Instructions to follow>
Please output each line of the data exactly as it appears.

BEGIN

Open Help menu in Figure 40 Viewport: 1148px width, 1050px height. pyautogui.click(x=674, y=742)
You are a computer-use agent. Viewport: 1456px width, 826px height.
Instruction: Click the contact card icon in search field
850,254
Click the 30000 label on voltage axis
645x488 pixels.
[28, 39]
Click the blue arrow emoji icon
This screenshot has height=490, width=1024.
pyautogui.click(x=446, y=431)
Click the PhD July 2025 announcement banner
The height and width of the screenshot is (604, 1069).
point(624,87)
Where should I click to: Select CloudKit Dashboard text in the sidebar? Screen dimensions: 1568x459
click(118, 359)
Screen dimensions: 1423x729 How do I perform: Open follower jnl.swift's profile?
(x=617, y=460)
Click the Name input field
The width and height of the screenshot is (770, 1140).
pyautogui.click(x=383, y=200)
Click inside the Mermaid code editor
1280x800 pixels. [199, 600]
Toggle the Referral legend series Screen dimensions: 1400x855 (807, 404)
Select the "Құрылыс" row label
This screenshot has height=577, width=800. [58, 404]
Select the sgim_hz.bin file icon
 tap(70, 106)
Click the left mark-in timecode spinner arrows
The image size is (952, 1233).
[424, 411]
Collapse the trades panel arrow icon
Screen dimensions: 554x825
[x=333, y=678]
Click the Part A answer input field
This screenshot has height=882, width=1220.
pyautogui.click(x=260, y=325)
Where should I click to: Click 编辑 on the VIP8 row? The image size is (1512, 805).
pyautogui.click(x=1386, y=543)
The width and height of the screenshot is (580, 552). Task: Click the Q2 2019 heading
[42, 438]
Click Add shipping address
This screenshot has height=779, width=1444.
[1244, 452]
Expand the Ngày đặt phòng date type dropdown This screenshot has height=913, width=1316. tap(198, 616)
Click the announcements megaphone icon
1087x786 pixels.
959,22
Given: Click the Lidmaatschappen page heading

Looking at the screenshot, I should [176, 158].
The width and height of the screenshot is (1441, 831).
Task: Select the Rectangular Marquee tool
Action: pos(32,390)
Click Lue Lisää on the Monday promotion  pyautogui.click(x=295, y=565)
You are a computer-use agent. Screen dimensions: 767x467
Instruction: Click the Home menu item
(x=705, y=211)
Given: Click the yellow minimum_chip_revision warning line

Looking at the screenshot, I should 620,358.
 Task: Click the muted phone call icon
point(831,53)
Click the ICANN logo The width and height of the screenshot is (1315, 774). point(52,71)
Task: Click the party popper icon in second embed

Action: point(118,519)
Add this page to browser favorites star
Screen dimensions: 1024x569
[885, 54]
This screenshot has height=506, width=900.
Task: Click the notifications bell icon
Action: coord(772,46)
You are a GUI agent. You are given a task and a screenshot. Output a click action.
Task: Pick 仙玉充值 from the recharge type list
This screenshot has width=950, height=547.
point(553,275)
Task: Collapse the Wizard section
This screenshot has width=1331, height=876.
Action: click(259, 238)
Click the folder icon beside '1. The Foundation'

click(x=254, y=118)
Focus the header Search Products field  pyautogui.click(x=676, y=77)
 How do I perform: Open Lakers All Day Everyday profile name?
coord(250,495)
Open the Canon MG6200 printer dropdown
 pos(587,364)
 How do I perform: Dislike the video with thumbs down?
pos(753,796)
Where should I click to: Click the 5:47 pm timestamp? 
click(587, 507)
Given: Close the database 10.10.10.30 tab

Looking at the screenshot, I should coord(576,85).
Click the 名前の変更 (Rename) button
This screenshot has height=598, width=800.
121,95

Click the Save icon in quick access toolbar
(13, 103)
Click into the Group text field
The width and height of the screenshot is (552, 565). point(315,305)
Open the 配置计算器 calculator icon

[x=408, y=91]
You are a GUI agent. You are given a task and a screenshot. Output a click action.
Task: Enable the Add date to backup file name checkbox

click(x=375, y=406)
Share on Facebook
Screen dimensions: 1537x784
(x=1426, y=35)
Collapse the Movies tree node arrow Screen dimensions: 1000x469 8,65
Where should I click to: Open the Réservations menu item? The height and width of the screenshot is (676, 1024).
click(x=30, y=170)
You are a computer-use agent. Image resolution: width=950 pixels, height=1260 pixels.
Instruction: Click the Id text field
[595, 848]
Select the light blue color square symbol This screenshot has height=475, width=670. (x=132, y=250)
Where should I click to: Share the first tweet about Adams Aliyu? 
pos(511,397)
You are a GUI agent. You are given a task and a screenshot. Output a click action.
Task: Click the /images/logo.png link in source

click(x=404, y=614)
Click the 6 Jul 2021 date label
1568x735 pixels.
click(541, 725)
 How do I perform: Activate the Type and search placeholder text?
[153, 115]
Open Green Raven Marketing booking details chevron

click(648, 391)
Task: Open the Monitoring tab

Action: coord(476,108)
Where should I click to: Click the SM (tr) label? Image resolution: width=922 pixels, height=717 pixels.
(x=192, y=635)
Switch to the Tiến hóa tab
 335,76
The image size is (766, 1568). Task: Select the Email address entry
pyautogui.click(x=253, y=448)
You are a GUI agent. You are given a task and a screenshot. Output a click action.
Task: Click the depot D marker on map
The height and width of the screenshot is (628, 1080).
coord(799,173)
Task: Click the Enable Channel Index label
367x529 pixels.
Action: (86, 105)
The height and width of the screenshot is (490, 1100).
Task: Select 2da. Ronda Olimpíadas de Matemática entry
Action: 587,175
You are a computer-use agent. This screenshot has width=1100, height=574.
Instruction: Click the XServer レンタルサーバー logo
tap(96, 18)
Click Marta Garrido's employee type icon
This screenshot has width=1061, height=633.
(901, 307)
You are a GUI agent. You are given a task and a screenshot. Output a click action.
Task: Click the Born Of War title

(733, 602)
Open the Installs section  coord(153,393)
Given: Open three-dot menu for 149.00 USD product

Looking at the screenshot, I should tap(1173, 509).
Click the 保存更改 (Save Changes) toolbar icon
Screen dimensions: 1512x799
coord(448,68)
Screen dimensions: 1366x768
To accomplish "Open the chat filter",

END

Finished exercise>
Open Help menu in Figure 40 Viewport: 1148px width, 1050px height. pyautogui.click(x=674, y=742)
You are a computer-use agent. Viewport: 1456px width, 826px height.
Instruction: Click the contact card icon in search field
850,254
Click the 30000 label on voltage axis
645x488 pixels.
[28, 39]
Click the blue arrow emoji icon
This screenshot has height=490, width=1024.
pyautogui.click(x=446, y=431)
Click the PhD July 2025 announcement banner
The height and width of the screenshot is (604, 1069).
point(624,87)
Where should I click to: Select CloudKit Dashboard text in the sidebar? Screen dimensions: 1568x459
click(118, 359)
Screen dimensions: 1423x729 How do I perform: Open follower jnl.swift's profile?
(x=617, y=460)
Click the Name input field
The width and height of the screenshot is (770, 1140).
pyautogui.click(x=383, y=200)
Click inside the Mermaid code editor
1280x800 pixels. [199, 600]
Toggle the Referral legend series Screen dimensions: 1400x855 (807, 404)
Select the "Құрылыс" row label
This screenshot has height=577, width=800. [58, 404]
Select the sgim_hz.bin file icon
 tap(70, 106)
Click the left mark-in timecode spinner arrows
The image size is (952, 1233).
[424, 411]
Collapse the trades panel arrow icon
Screen dimensions: 554x825
[x=333, y=678]
Click the Part A answer input field
This screenshot has height=882, width=1220.
pyautogui.click(x=260, y=325)
Where should I click to: Click 编辑 on the VIP8 row? The image size is (1512, 805).
pyautogui.click(x=1386, y=543)
The width and height of the screenshot is (580, 552). Task: Click the Q2 2019 heading
[42, 438]
Click Add shipping address
This screenshot has height=779, width=1444.
[1244, 452]
Expand the Ngày đặt phòng date type dropdown This screenshot has height=913, width=1316. tap(198, 616)
Click the announcements megaphone icon
1087x786 pixels.
959,22
Given: Click the Lidmaatschappen page heading

Looking at the screenshot, I should [176, 158].
The width and height of the screenshot is (1441, 831).
Task: Select the Rectangular Marquee tool
Action: pos(32,390)
Click Lue Lisää on the Monday promotion  pyautogui.click(x=295, y=565)
You are a computer-use agent. Screen dimensions: 767x467
Instruction: Click the Home menu item
(x=705, y=211)
Given: Click the yellow minimum_chip_revision warning line

Looking at the screenshot, I should 620,358.
 Task: Click the muted phone call icon
point(831,53)
Click the ICANN logo The width and height of the screenshot is (1315, 774). point(52,71)
Task: Click the party popper icon in second embed

Action: point(118,519)
Add this page to browser favorites star
Screen dimensions: 1024x569
[885, 54]
This screenshot has height=506, width=900.
Task: Click the notifications bell icon
Action: coord(772,46)
You are a GUI agent. You are given a task and a screenshot. Output a click action.
Task: Pick 仙玉充值 from the recharge type list
This screenshot has width=950, height=547.
point(553,275)
Task: Collapse the Wizard section
This screenshot has width=1331, height=876.
Action: click(259, 238)
Click the folder icon beside '1. The Foundation'

click(x=254, y=118)
Focus the header Search Products field  pyautogui.click(x=676, y=77)
 How do I perform: Open Lakers All Day Everyday profile name?
coord(250,495)
Open the Canon MG6200 printer dropdown
 pos(587,364)
 How do I perform: Dislike the video with thumbs down?
pos(753,796)
Where should I click to: Click the 5:47 pm timestamp? 
click(587, 507)
Given: Close the database 10.10.10.30 tab

Looking at the screenshot, I should coord(576,85).
Click the 名前の変更 (Rename) button
This screenshot has height=598, width=800.
121,95

Click the Save icon in quick access toolbar
(13, 103)
Click into the Group text field
The width and height of the screenshot is (552, 565). point(315,305)
Open the 配置计算器 calculator icon

[x=408, y=91]
You are a GUI agent. You are given a task and a screenshot. Output a click action.
Task: Enable the Add date to backup file name checkbox

click(x=375, y=406)
Share on Facebook
Screen dimensions: 1537x784
(x=1426, y=35)
Collapse the Movies tree node arrow Screen dimensions: 1000x469 8,65
Where should I click to: Open the Réservations menu item? The height and width of the screenshot is (676, 1024).
click(x=30, y=170)
You are a computer-use agent. Image resolution: width=950 pixels, height=1260 pixels.
Instruction: Click the Id text field
[595, 848]
Select the light blue color square symbol This screenshot has height=475, width=670. (x=132, y=250)
Where should I click to: Share the first tweet about Adams Aliyu? 
pos(511,397)
You are a GUI agent. You are given a task and a screenshot. Output a click action.
Task: Click the /images/logo.png link in source

click(x=404, y=614)
Click the 6 Jul 2021 date label
1568x735 pixels.
click(541, 725)
 How do I perform: Activate the Type and search placeholder text?
[153, 115]
Open Green Raven Marketing booking details chevron

click(648, 391)
Task: Open the Monitoring tab

Action: coord(476,108)
Where should I click to: Click the SM (tr) label? Image resolution: width=922 pixels, height=717 pixels.
(x=192, y=635)
Switch to the Tiến hóa tab
 335,76
The image size is (766, 1568). Task: Select the Email address entry
pyautogui.click(x=253, y=448)
You are a GUI agent. You are given a task and a screenshot. Output a click action.
Task: Click the depot D marker on map
The height and width of the screenshot is (628, 1080).
coord(799,173)
Task: Click the Enable Channel Index label
367x529 pixels.
Action: (86, 105)
The height and width of the screenshot is (490, 1100).
Task: Select 2da. Ronda Olimpíadas de Matemática entry
Action: 587,175
You are a computer-use agent. This screenshot has width=1100, height=574.
Instruction: Click the XServer レンタルサーバー logo
tap(96, 18)
Click Marta Garrido's employee type icon
This screenshot has width=1061, height=633.
(901, 307)
You are a GUI agent. You are given a task and a screenshot. Output a click action.
Task: Click the Born Of War title

(733, 602)
Open the Installs section  coord(153,393)
Given: Open three-dot menu for 149.00 USD product

Looking at the screenshot, I should tap(1173, 509).
Click the 保存更改 (Save Changes) toolbar icon
Screen dimensions: 1512x799
coord(448,68)
Screen dimensions: 1366x768
To accomplish "Open the chat filter",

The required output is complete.